Se não forem as vozes dos habituais Fafá, Moacir e Agnaldo, são o Banco Santander, o Bradesco e outros chatos, oferecendo cartões de crédito e diversos mimos. Ou é a incansável Legião da Boa Vontade, à qual sempre digo educadamente que não tenho boa vontade para quem me incomoda por telefone. Também mais variadas empresas ligam com suas irritantes gravações, uma oferecendo Viagra a preço de banana, outra até mesmo se propondo a tratar dos meus funerais a custos módicos, e assim por diante. Ainda bem que não estamos em época de eleições, porque senão eu incluiria nesta crônica os telefonemas gravados por políticos que nem conheço, pedindo votos. Observe-se o detalhe: nunca tive e nunca terei um telefone celular porque gosto mesmo é do meu bom e velho telefone fixo e isto significa que, para atender a uma ligação, preciso às vezes atravessar a minha casa inteira.

Isso tudo se traduz em invasão de privacidade. Essas empresas, em vez de serem apreciadas pelos serviços, mostram-se abusivas, insistentes, atrevidas, incômodas. A vontade que dá é mesmo a de processá-las para que aprendam a trabalhar com mais ética e menos invasões aos nossos domicílios. Mas cadê a nossa sonolenta Justiça para coibir tais abusos? O problema é que a Justiça no Brasil é tão morosa, tão preguiçosa, que teríamos que esperar por uma solução munidos da paciência de Jó durante anos a fio.

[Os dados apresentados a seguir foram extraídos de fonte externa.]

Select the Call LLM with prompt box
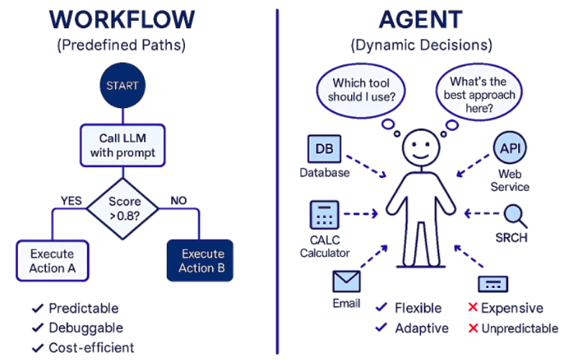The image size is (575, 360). click(x=122, y=144)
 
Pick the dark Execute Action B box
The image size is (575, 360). click(x=199, y=261)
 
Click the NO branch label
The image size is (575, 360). click(x=178, y=200)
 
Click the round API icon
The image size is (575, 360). click(x=510, y=149)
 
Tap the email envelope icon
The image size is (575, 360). click(x=346, y=281)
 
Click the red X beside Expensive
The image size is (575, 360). click(x=473, y=308)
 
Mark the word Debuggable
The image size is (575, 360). click(x=86, y=328)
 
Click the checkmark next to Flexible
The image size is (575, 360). click(x=382, y=308)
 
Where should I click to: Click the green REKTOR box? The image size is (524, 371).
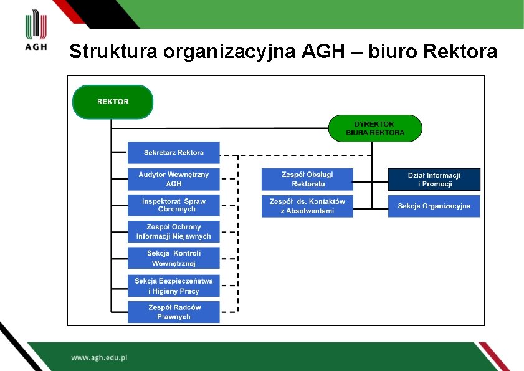(113, 102)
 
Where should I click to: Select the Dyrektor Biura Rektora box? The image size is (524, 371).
(375, 128)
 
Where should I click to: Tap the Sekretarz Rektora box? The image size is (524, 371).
(174, 152)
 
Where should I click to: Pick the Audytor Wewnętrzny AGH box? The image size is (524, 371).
(174, 179)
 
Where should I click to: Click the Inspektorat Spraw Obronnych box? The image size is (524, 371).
(174, 205)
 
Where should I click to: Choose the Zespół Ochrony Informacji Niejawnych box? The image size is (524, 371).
(174, 231)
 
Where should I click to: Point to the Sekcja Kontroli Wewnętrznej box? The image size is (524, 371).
(174, 258)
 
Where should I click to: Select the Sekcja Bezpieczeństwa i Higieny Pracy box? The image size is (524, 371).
(174, 286)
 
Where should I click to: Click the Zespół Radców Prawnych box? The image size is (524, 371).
(174, 312)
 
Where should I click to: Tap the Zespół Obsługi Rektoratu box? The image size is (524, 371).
(307, 179)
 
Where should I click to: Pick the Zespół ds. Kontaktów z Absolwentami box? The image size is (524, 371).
(307, 206)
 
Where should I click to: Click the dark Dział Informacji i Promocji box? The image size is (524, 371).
(434, 180)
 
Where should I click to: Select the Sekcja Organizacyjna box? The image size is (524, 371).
(434, 206)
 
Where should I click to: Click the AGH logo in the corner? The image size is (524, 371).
(36, 31)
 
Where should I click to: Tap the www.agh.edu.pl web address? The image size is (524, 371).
(99, 358)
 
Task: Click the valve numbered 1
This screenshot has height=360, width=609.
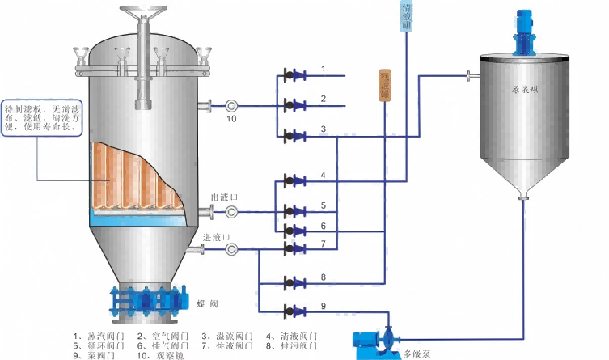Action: coord(294,76)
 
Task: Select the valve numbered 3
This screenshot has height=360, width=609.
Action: coord(294,135)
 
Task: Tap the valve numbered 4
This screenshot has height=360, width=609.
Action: coord(294,180)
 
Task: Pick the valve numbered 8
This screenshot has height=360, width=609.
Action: coord(294,282)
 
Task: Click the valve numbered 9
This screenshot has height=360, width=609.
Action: coord(294,311)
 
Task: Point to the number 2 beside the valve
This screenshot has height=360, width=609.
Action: coord(323,99)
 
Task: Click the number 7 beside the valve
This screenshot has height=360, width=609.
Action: coord(323,244)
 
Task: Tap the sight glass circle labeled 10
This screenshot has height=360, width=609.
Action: coord(232,105)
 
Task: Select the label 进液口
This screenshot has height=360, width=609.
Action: coord(216,237)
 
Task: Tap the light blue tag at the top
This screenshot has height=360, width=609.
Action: coord(406,17)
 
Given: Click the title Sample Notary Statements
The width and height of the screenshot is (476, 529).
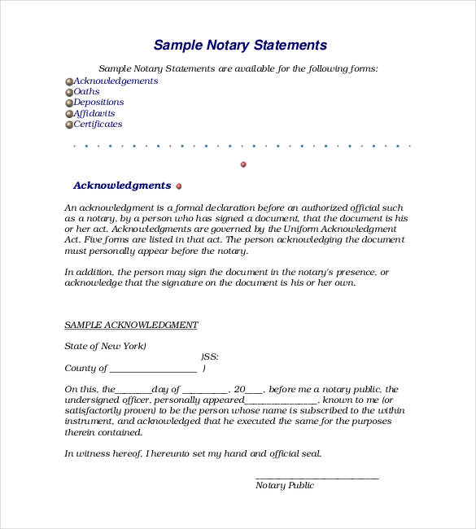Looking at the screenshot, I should [240, 46].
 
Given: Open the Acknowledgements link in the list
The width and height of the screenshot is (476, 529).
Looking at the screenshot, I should [116, 81].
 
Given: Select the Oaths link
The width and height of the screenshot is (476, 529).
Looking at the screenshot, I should [86, 92].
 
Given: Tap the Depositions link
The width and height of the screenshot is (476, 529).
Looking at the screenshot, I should [98, 103].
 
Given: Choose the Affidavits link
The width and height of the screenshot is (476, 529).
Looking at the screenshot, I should [94, 114].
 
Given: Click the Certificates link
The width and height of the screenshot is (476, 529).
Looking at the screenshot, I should [98, 125].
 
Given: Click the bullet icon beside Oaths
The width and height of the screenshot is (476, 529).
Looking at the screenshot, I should [68, 93].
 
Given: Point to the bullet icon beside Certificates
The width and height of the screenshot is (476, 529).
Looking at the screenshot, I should [68, 125].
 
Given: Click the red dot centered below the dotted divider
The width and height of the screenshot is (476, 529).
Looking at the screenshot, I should [243, 164].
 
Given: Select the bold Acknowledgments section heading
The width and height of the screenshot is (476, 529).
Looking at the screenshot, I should [122, 186].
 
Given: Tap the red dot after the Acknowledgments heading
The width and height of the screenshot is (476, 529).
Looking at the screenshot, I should [179, 186].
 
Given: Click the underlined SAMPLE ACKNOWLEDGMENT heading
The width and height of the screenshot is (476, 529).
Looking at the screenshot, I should [131, 326].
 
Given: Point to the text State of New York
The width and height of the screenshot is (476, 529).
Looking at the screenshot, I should [105, 347].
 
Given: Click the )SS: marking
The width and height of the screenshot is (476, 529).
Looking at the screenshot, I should [209, 357].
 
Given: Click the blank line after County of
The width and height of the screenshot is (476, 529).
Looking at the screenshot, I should [153, 369].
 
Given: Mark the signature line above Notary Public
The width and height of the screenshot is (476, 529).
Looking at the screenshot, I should [317, 477].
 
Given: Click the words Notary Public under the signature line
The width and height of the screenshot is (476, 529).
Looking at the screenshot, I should [284, 486].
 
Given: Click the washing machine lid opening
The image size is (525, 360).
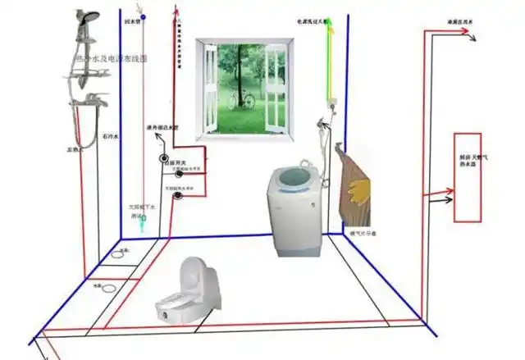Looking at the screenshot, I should [x=292, y=175].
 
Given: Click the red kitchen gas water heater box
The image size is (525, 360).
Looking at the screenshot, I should [x=467, y=176].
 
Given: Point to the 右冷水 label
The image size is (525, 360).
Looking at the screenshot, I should [x=110, y=134].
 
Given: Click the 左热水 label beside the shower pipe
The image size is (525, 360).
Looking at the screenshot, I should [x=75, y=151].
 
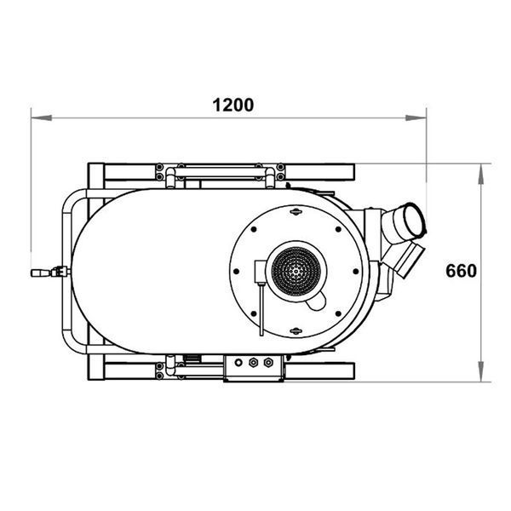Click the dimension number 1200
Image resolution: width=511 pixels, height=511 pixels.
click(x=233, y=105)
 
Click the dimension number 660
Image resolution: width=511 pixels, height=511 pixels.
click(x=461, y=271)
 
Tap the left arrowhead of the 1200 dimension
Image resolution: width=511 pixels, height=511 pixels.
click(x=42, y=118)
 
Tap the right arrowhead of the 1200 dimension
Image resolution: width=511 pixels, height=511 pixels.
click(x=416, y=118)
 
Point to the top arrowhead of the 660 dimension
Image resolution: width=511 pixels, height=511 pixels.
click(x=480, y=175)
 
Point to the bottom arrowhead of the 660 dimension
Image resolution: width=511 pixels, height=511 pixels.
click(x=480, y=370)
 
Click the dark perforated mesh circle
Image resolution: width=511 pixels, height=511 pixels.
click(x=296, y=271)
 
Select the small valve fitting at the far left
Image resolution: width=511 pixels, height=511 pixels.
click(x=50, y=272)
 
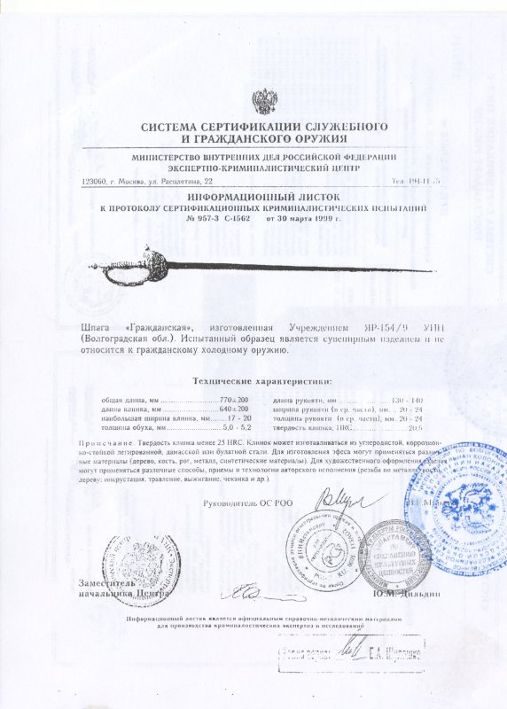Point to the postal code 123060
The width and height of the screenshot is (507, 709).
(x=94, y=180)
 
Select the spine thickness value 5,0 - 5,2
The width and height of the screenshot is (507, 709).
(x=235, y=427)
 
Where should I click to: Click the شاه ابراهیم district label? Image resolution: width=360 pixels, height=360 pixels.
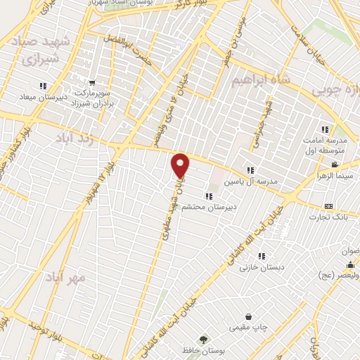[x=262, y=81]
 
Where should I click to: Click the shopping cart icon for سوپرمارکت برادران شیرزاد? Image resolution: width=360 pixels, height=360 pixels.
[x=92, y=82]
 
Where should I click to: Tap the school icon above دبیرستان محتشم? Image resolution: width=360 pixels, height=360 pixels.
[x=208, y=196]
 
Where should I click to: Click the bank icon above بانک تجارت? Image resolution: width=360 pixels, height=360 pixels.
[x=328, y=206]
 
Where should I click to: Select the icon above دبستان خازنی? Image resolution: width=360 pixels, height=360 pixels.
[x=262, y=257]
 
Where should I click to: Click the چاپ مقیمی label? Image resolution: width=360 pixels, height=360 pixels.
[x=248, y=328]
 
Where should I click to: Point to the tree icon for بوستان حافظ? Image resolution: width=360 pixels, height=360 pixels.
[x=204, y=339]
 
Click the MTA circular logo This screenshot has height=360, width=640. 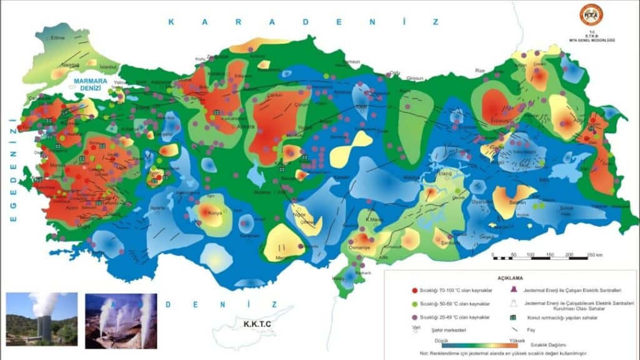click(x=591, y=14)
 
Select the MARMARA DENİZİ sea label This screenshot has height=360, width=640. click(x=90, y=85)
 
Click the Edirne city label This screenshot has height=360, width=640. click(x=58, y=38)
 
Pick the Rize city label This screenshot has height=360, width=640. click(x=480, y=71)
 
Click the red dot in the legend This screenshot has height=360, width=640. click(x=397, y=291)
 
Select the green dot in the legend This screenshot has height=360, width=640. click(x=397, y=304)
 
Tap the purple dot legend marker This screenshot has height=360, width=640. click(x=397, y=317)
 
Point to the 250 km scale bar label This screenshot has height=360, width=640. click(x=594, y=256)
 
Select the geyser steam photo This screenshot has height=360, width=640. click(x=121, y=321)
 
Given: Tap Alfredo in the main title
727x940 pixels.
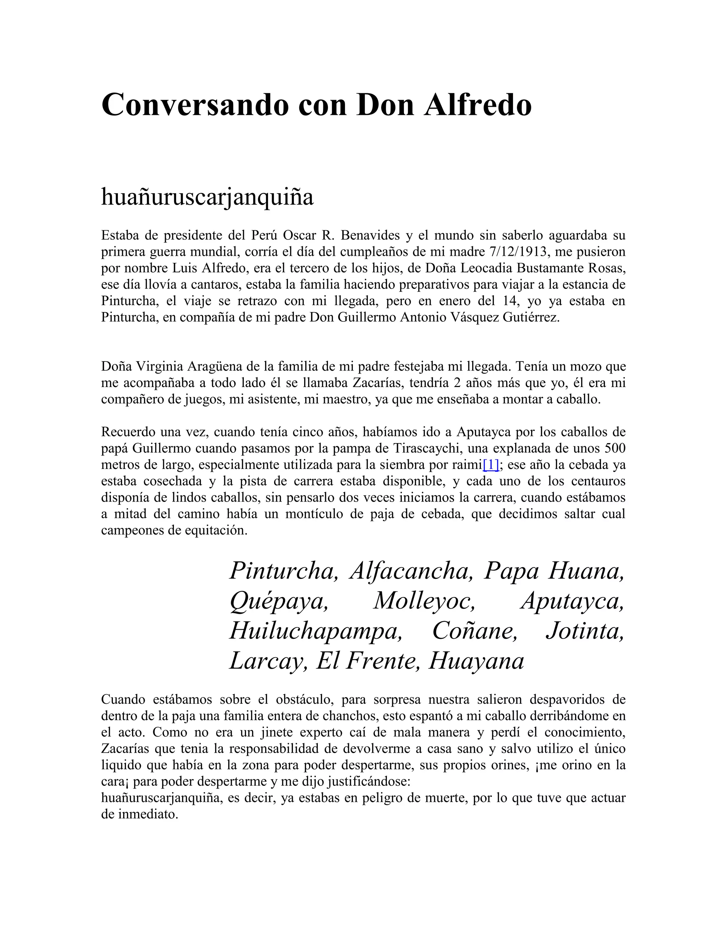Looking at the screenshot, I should point(478,105).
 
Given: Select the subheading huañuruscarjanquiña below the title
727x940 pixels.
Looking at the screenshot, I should point(207,198).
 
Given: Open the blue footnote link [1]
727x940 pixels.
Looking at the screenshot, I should point(491,465).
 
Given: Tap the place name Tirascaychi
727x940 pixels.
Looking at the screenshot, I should point(426,448).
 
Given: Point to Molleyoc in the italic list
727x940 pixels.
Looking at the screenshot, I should point(424,601).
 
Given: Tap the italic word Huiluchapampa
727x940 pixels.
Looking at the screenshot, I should point(316,631).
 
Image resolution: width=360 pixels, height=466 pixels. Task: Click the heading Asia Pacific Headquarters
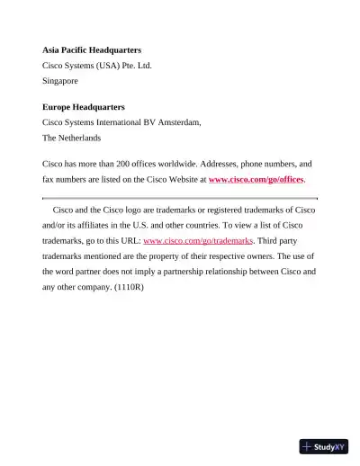pos(92,49)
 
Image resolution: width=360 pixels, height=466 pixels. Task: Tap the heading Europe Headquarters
pos(84,107)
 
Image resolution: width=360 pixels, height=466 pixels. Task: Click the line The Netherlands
pos(72,138)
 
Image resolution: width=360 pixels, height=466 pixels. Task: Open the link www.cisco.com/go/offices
pos(256,180)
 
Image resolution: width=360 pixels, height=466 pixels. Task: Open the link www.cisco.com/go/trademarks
pos(198,241)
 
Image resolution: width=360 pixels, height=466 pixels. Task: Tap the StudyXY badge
pos(324,446)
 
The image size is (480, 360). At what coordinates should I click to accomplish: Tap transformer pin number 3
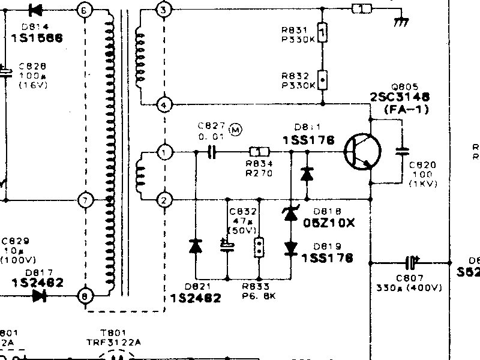[164, 10]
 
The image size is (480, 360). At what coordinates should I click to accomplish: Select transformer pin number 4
[164, 105]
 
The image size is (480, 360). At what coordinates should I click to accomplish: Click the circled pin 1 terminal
[164, 153]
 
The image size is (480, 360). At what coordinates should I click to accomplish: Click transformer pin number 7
[86, 200]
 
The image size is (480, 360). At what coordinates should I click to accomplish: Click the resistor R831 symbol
[323, 31]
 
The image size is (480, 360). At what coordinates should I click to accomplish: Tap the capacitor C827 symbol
[211, 153]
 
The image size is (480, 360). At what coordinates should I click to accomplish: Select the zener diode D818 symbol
[291, 214]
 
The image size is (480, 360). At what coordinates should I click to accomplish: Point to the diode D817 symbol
[41, 295]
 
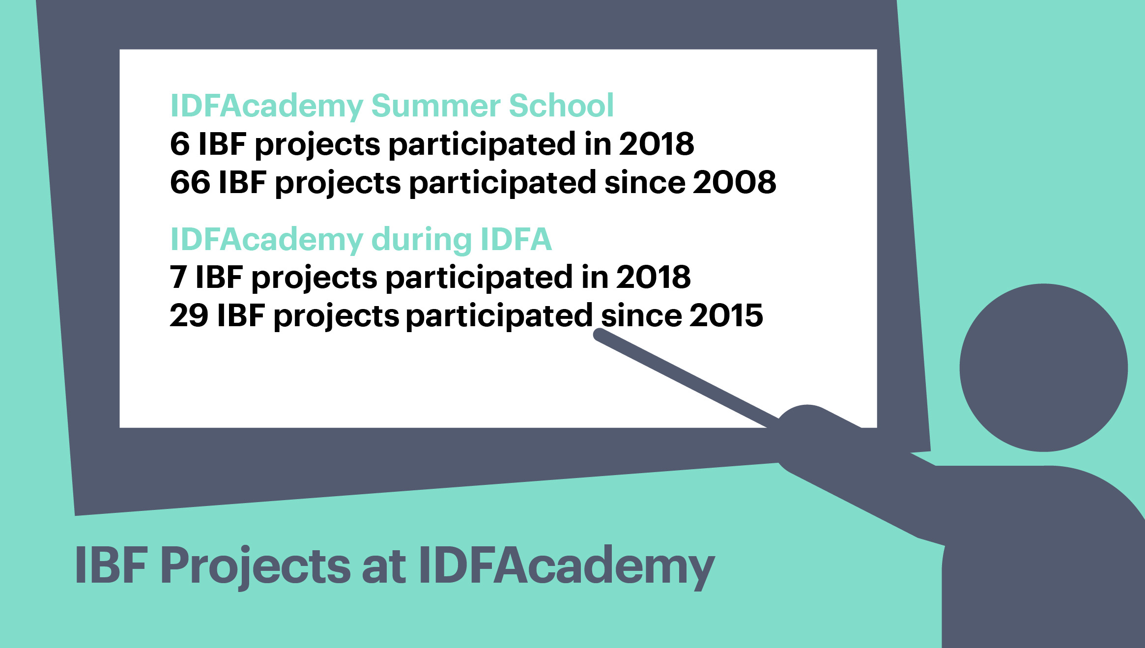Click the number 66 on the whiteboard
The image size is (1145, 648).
coord(190,182)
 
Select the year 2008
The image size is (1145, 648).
coord(735,182)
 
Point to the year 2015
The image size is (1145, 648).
coord(726,315)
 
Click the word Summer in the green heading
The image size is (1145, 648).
coord(435,106)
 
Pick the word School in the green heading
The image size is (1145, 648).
coord(562,105)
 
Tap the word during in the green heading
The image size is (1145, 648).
coord(421,240)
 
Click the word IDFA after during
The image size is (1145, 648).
coord(516,239)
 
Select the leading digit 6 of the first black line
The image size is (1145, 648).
coord(180,144)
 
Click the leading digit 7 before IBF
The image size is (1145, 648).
coord(178,277)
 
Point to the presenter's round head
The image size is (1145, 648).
coord(1044,367)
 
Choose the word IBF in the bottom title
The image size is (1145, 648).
coord(111,565)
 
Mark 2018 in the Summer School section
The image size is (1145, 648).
coord(657,144)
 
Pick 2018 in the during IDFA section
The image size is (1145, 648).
coord(654,277)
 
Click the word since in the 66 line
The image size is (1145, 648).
coord(644,182)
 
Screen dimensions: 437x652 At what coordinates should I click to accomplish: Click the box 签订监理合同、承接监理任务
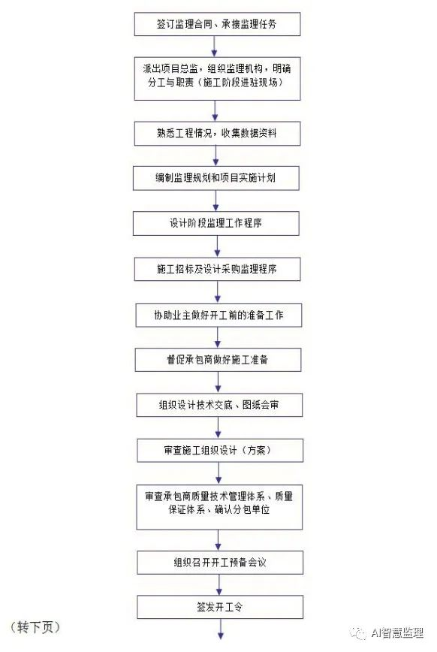[x=217, y=24]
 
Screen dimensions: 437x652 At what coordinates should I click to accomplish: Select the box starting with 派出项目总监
[x=217, y=79]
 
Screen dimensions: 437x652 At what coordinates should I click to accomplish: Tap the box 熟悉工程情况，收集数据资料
[x=217, y=134]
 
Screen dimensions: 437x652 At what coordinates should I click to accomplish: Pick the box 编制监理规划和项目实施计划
[x=215, y=178]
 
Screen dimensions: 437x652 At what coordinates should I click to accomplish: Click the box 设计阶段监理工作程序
[x=215, y=223]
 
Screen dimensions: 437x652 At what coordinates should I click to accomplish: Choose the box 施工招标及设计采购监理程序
[x=217, y=269]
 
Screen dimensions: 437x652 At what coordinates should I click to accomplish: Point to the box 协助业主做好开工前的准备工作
[x=218, y=315]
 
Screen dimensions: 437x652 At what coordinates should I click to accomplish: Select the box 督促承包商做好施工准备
[x=218, y=360]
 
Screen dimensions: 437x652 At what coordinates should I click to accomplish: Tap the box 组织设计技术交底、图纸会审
[x=219, y=405]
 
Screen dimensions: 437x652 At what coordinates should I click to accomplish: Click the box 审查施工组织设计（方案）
[x=220, y=451]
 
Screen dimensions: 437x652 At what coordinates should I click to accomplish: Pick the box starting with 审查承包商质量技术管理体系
[x=219, y=507]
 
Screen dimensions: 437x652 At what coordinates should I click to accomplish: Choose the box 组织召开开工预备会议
[x=220, y=563]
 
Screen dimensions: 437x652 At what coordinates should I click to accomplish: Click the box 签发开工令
[x=220, y=607]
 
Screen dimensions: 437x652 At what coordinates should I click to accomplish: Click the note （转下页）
[x=35, y=627]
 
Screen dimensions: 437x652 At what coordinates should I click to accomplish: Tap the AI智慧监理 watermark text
[x=397, y=633]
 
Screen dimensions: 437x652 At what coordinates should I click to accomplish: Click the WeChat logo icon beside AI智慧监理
[x=358, y=633]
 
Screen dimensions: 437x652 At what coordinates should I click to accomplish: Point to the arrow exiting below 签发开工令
[x=220, y=629]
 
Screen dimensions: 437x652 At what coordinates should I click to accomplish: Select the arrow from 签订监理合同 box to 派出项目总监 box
[x=214, y=47]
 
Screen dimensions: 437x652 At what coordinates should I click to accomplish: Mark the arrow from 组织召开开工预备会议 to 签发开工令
[x=219, y=585]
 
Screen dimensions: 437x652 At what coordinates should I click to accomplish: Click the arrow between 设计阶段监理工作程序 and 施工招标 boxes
[x=217, y=246]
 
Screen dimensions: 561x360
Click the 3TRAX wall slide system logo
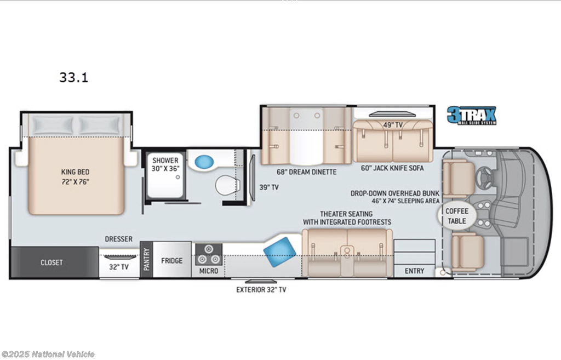pos(472,115)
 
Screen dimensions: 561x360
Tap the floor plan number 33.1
pos(74,77)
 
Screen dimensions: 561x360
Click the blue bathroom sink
pos(204,162)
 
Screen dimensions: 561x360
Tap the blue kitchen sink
pos(280,252)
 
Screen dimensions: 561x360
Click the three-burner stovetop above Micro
pos(209,254)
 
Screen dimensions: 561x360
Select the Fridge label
pos(171,261)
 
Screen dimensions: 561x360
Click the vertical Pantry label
pos(146,259)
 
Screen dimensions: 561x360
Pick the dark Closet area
pos(54,262)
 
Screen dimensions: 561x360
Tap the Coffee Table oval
pos(457,216)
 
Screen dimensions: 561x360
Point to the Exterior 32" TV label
pos(261,289)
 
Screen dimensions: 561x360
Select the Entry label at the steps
pos(414,271)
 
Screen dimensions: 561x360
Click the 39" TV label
pos(269,187)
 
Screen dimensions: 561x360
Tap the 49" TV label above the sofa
pos(393,125)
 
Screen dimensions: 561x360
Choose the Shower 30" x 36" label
pos(165,164)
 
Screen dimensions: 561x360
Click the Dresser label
pos(118,239)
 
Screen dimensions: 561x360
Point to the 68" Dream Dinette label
pos(307,172)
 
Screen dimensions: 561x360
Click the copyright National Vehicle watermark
pos(48,354)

Será que os artistas mencionados não percebem que as pessoas se irritam com tal tipo de propaganda? Certamente os honorários que recebem são bem compensadores, a ponto de eles se submeterem a esse gênero vexatório de trabalho: o de incomodar pessoas desconhecidas em suas próprias casas. Será que sabem que em vez de aplaudidos, são xingados? E as demais empresas não sentem vergonha por não atenderem ao pedido de milhares de pessoas do outro lado da linha que imploram para não serem incomodadas em casa?

Isso me faz sentir saudade do tempo em que tínhamos listas telefônicas que eram renovadas anualmente e entregues em nossas casas. Desde a época remota em que residia em Ponta Grossa, eu proibia os guias telefônicos de reproduzirem o número do meu aparelho. Só parentes e amigos mais chegados tinham conhecimento do meu telefone. Era uma tranquilidade!

Atualmente há outro tipo de invasão, que é aquela que vem através da internet e que enche nossa paciência e a caixa de e-mail com ofertas as mais indesejáveis, misturadas a armadilhas de hackers. E a ética dessas empresas, onde é que fica?

 

Fafá de Belém.

 

Ao encerrar, vou enviar um recadinho à Fafá: “Minha adorada cantora Fafá de Belém! Por favor, não mande mensagens telefônicas robóticas a seus admiradores, porque até mesmo fãs, como eu, deixam escapar pesados palavrões ante tal insistência que se arrasta há anos. Quando você quiser falar comigo, telefone você mesma para mim, pessoalmente, sem a intermediação dos seus robôs, que então a ouvirei com grande prazer, e até me atreverei a lhe pedir que cante um pouco para mim, em capela, o comecinho da canção ‘Vermelho’. Serei capaz de acompanhá-la em dueto. Com meus abraços e beijos”.

Vai também um recadinho coletivo a todos os demais invasores de privacidade: “Xô, urubus”!